August, in an instinct of homage, cast his great battered black
hat with the tarnished gold tassels down on the floor of the room,
and folded his little brown hands in supplication. He was too
intensely in earnest to be in any way abashed; he was too lifted
out of himself by his love for Hirschvogel to be conscious of any
awe before any earthly majesty. He was only so glad--so glad it
was the king. Kings were always kind; so the Tyrolese think, who
love their lords.
"Oh, dear king!" he said, with trembling entreaty in his faint
little voice, "Hirschvogel was ours, and we have loved it all our
lives; and father sold it. And when I saw that it did really go
from us, then I said to myself I would go with it; and I have come
all the way inside it.

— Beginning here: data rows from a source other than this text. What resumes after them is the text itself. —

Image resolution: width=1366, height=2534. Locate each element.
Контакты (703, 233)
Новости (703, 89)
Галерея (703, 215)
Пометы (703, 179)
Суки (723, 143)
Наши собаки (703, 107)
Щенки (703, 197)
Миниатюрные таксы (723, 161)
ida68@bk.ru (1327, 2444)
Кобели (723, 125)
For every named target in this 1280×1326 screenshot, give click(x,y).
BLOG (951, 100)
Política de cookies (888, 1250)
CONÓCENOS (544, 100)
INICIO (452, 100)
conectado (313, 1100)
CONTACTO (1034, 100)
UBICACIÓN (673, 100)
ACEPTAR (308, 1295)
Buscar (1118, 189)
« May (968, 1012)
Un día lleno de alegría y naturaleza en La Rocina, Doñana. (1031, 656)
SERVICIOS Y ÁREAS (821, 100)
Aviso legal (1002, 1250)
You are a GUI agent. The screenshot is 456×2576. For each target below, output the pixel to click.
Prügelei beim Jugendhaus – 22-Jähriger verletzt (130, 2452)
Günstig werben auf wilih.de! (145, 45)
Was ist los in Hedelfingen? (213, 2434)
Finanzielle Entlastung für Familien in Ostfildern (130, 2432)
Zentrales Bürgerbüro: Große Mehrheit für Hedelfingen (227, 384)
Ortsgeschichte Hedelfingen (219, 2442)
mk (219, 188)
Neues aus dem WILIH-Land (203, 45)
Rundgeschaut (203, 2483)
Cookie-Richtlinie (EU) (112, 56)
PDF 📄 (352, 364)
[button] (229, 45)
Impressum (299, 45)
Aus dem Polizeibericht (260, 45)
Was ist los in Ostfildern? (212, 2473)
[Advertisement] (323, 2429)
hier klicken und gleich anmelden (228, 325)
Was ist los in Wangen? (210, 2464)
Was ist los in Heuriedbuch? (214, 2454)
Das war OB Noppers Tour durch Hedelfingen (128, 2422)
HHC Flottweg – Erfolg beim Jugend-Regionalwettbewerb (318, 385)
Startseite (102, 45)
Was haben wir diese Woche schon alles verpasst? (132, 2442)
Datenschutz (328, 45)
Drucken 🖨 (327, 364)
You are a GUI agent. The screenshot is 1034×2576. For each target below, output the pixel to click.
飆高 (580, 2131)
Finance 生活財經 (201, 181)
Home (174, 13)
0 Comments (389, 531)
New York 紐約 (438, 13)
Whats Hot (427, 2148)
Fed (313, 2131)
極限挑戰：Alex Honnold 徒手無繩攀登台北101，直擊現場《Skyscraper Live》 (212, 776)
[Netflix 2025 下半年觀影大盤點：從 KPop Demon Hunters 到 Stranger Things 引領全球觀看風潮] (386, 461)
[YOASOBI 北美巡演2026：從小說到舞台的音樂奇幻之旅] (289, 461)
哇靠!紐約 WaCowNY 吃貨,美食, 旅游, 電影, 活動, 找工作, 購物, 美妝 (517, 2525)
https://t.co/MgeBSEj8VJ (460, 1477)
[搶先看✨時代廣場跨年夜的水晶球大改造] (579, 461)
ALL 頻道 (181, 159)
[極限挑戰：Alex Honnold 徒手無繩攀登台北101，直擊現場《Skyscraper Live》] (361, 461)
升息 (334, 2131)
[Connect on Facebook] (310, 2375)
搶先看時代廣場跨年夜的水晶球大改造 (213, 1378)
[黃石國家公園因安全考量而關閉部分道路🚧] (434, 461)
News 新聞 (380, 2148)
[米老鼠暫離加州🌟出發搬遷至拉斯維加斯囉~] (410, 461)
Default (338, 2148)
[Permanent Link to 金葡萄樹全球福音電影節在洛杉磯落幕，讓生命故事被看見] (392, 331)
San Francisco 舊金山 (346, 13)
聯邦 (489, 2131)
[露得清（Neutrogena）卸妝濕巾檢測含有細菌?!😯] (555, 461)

And last night it spoke and said beautiful
things.
"And I do pray you to let me live with it, and I will go out every
morning and cut wood for it and you, if only you will let me stay
beside it. No one ever has fed it with fuel but me since I grew
big enough, and it loves me,--it does indeed; it said so last
night; and it said that it had been happier with us than if it
were in any palace--"
And then his breath failed him, and, as he lifted his little,
eager, pale face to the young king's, great tears were falling
down his cheeks.
Now, the king liked all poetic and uncommon things, and there was
that in the child's face which pleased and touched him.